Maryanto

  • Biografi Seniman

    Maryanto (lahir di Jakarta, 1977) menyelesaikan studinya di Fakultas Seni Rupa Institut Seni Indonesia, Yogyakarta pada tahun 2005, dan menyelesaikan program residensi di Rijksakademie di Amsterdam pada tahun 2013. Ia menciptakan lukisan, gambar, dan instalasi hitam putih yang menggugah, yang membongkar bahasa romantis lukisan pemandangan tradisional sebagai upaya untuk mengeksplorasi relasi sosial-politik di beberapa situs lewat karya-karyanya. Melalui dongeng dan latar teatrikal, Maryanto tertarik untuk menelusuri kembali wilayah-wilayah yang menurutnya telah tunduk oleh keinginan para kolonial dan kapitalis melalui perkembangan teknologi, industrialisasi, polusi tanah, dan eksploitasi sumber daya alam.

    Beberapa pameran tunggalnya, meliputi Breathing Home, Galeri Ruang Dini, Bandung (2024), Meru/Fractured Paradise, TabulaRasa Gallery, London, (2023), A Journey of Forking Paths, Yeo Workshop, Singapore (2019), dan permanent osmosis, LIR Space, Yogyakarta (2019). Ia juga banyak terlibat dalam beberapa pameran lain, termasuk Archiving landscapes, Yeo Workshop Gallery, Singapore (2024), Art Dubai 16th edition 2023, Madinat Jumeirah (2023), Wealth from Overseas, Tropenmuseum, Amsterdam (2023), Chance Constellations, S.E.A. Focus, Singapore (2022), dan Pollination: Of Hunters & Gatherers, MAIIAM Contemporary Art Museum, Thailand (2021)

  • Konsep Karya

    Alam, dengan keindahannya yang tak terbatas dan bentang alam yang selalu berubah, telah lama memikat imajinasi manusia. Seniman berupaya menangkap esensi alam dan merefleksikan hubungan manusia dengan alam. Alegori adalah alat untuk menyampaikan gagasan kompleks melalui perumpamaan sederhana. Dalam konteks alam, alegori sering kali menggunakan simbol-simbol alam, tumbuhan, dan fenomena alam untuk menyampaikan kebenaran yang lebih dalam tentang pengalaman manusia. Pohon beringin yang menjulang tinggi melambangkan kekuatan dan ketangguhan, sungai yang berkelok-kelok melambangkan perjalanan hidup.

    Alegoris alam adalah ritme siklus kehidupan.

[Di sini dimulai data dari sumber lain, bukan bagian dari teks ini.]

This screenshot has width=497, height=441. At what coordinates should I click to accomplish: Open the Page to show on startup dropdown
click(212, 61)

Simbol pembaruan dan transformasi, seperti pergantian musim atau siklus hidup kupu-kupu, berfungsi sebagai pengingat akan siklus abadi kelahiran, pertumbuhan, kematian, dan kelahiran kembali. Tema siklus ini mengajak kita untuk menerima perubahan dan ketidakkekalan, serta menemukan hiburan dalam ritme alami bumi.

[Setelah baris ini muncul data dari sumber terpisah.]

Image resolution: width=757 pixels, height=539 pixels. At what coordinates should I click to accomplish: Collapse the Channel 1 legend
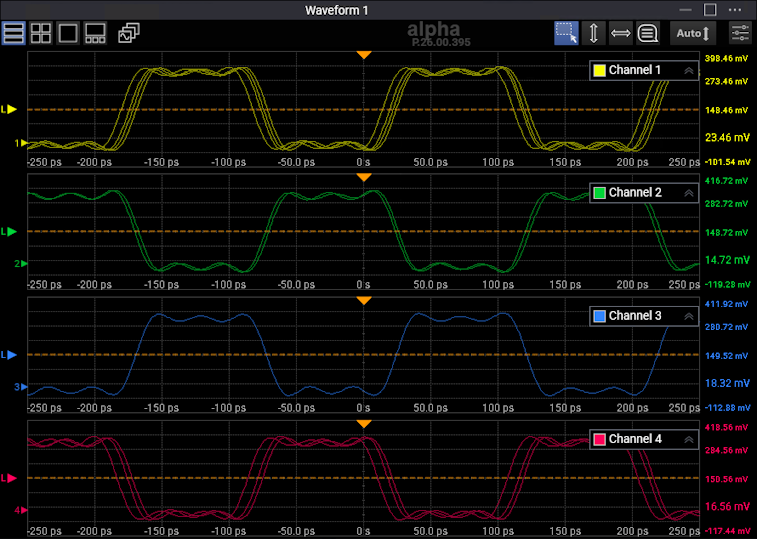[688, 71]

    Dalam karya ini, eksplorasi interaksi manusia dengan lingkungan digambarkan melalui harmoni, keseimbangan serta ketidakseimbangan, di mana tindakan manusia telah menyebabkan degradasi dan kehancuran lingkungan. Melalui penggambaran yang kontras, kita didorong untuk merenungkan konsekuensi dari tindakan kita dan pentingnya pengelolaan bumi secara bertanggung jawab.

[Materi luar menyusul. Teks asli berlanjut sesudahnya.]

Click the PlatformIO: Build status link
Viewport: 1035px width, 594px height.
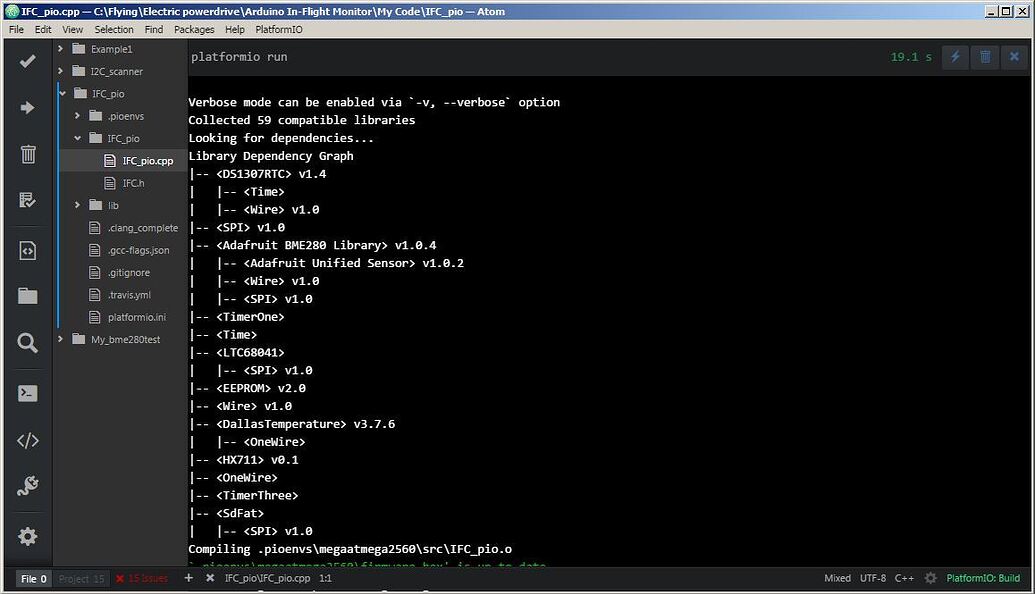(982, 578)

    Selain representasinya yang nyata, alegoris alam seringkali mengacu pada tradisi spiritual dan mitologis untuk membangkitkan rasa takjub dan hormat. Kepercayaan, spiritual, ritual suci dengan rasa misteri dan transendensi mengundang kita untuk mengeksplorasi dimensi keberadaan yang lebih dalam serta hubungan kita dengan yang Ilahi. 'Allegory of Nature' menumbuhkan rasa penghargaan, empati, dan kepedulian yang lebih dalam terhadap alam.